WHAT NEEDS TO BE DONE: Return the full set of entries exactly. Omit none.

Stored records:
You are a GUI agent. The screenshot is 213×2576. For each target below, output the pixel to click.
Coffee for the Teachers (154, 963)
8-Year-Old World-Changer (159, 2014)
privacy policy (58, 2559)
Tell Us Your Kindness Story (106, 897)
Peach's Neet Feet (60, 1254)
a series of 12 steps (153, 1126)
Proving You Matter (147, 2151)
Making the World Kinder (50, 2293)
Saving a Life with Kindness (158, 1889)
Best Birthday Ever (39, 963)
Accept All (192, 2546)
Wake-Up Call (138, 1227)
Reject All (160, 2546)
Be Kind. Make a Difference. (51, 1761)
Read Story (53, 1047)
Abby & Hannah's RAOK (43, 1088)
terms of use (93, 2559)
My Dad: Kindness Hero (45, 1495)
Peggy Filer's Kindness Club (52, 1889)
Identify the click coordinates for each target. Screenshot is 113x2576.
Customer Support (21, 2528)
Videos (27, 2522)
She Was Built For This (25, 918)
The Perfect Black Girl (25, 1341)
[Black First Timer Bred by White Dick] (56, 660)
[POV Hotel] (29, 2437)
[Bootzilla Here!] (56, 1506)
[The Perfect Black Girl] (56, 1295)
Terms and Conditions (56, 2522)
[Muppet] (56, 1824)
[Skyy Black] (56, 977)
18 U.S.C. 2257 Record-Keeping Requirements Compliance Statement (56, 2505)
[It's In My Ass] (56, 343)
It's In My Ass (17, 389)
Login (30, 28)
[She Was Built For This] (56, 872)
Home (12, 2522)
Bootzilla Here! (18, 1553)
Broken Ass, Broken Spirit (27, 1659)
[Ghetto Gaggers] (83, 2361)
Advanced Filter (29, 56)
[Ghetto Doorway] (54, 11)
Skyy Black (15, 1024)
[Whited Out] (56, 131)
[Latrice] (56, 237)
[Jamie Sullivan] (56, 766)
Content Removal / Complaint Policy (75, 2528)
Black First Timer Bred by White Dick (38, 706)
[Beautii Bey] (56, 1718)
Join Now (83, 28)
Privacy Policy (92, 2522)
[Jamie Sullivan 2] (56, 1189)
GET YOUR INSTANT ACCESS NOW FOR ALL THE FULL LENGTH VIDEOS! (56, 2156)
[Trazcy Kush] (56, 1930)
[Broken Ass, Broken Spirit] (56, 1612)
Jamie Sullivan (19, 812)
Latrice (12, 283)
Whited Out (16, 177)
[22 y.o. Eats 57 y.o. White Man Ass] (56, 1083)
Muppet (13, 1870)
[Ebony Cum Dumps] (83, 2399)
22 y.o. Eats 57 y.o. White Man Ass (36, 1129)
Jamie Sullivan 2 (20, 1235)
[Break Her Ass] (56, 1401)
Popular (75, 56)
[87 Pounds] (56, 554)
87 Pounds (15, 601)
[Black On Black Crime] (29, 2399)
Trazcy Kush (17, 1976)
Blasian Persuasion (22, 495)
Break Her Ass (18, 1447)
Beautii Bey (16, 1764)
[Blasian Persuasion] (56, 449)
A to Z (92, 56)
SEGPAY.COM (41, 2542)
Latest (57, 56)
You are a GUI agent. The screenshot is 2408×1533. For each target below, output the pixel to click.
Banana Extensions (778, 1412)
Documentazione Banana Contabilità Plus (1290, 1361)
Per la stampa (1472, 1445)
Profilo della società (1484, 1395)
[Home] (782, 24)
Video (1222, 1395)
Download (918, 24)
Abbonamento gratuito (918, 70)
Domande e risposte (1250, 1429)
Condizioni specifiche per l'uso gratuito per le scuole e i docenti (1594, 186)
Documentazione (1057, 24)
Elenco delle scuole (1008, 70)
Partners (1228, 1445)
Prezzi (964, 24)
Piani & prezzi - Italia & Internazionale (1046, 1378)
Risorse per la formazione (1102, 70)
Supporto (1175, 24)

WRITTEN RESPONSE:
You are a GUI agent. The screenshot is 213×2576. For each target below, output the pixel to click.
Coffee for the Teachers (154, 963)
8-Year-Old World-Changer (159, 2014)
privacy policy (58, 2559)
Tell Us Your Kindness Story (106, 897)
Peach's Neet Feet (60, 1254)
a series of 12 steps (153, 1126)
Proving You Matter (147, 2151)
Making the World Kinder (50, 2293)
Saving a Life with Kindness (158, 1889)
Best Birthday Ever (39, 963)
Accept All (192, 2546)
Wake-Up Call (138, 1227)
Reject All (160, 2546)
Be Kind. Make a Difference. (51, 1761)
Read Story (53, 1047)
Abby & Hannah's RAOK (43, 1088)
terms of use (93, 2559)
My Dad: Kindness Hero (45, 1495)
Peggy Filer's Kindness Club (52, 1889)
Identify the click coordinates for each target. Screenshot is 113x2576.
Customer Support (21, 2528)
Videos (27, 2522)
She Was Built For This (25, 918)
The Perfect Black Girl (25, 1341)
[Black First Timer Bred by White Dick] (56, 660)
[POV Hotel] (29, 2437)
[Bootzilla Here!] (56, 1506)
[The Perfect Black Girl] (56, 1295)
Terms and Conditions (56, 2522)
[Muppet] (56, 1824)
[Skyy Black] (56, 977)
18 U.S.C. 2257 Record-Keeping Requirements Compliance Statement (56, 2505)
[It's In My Ass] (56, 343)
It's In My Ass (17, 389)
Login (30, 28)
[She Was Built For This] (56, 872)
Home (12, 2522)
Bootzilla Here! (18, 1553)
Broken Ass, Broken Spirit (27, 1659)
[Ghetto Gaggers] (83, 2361)
Advanced Filter (29, 56)
[Ghetto Doorway] (54, 11)
Skyy Black (15, 1024)
[Whited Out] (56, 131)
[Latrice] (56, 237)
[Jamie Sullivan] (56, 766)
Content Removal / Complaint Policy (75, 2528)
Black First Timer Bred by White Dick (38, 706)
[Beautii Bey] (56, 1718)
Join Now (83, 28)
Privacy Policy (92, 2522)
[Jamie Sullivan 2] (56, 1189)
GET YOUR INSTANT ACCESS NOW FOR ALL THE FULL LENGTH VIDEOS! (56, 2156)
[Trazcy Kush] (56, 1930)
[Broken Ass, Broken Spirit] (56, 1612)
Jamie Sullivan (19, 812)
Latrice (12, 283)
Whited Out (16, 177)
[22 y.o. Eats 57 y.o. White Man Ass] (56, 1083)
Muppet (13, 1870)
[Ebony Cum Dumps] (83, 2399)
22 y.o. Eats 57 y.o. White Man Ass (36, 1129)
Jamie Sullivan 2 (20, 1235)
[Break Her Ass] (56, 1401)
Popular (75, 56)
[87 Pounds] (56, 554)
87 Pounds (15, 601)
[Black On Black Crime] (29, 2399)
Trazcy Kush (17, 1976)
Blasian Persuasion (22, 495)
Break Her Ass (18, 1447)
Beautii Bey (16, 1764)
[Blasian Persuasion] (56, 449)
A to Z (92, 56)
SEGPAY.COM (41, 2542)
Latest (57, 56)
You are a GUI agent. The screenshot is 2408×1533. For each target below, output the pixel to click.
Banana Extensions (778, 1412)
Documentazione Banana Contabilità Plus (1290, 1361)
Per la stampa (1472, 1445)
Profilo della società (1484, 1395)
[Home] (782, 24)
Video (1222, 1395)
Download (918, 24)
Abbonamento gratuito (918, 70)
Domande e risposte (1250, 1429)
Condizioni specifiche per l'uso gratuito per le scuole e i docenti (1594, 186)
Documentazione (1057, 24)
Elenco delle scuole (1008, 70)
Partners (1228, 1445)
Prezzi (964, 24)
Piani & prezzi - Italia & Internazionale (1046, 1378)
Risorse per la formazione (1102, 70)
Supporto (1175, 24)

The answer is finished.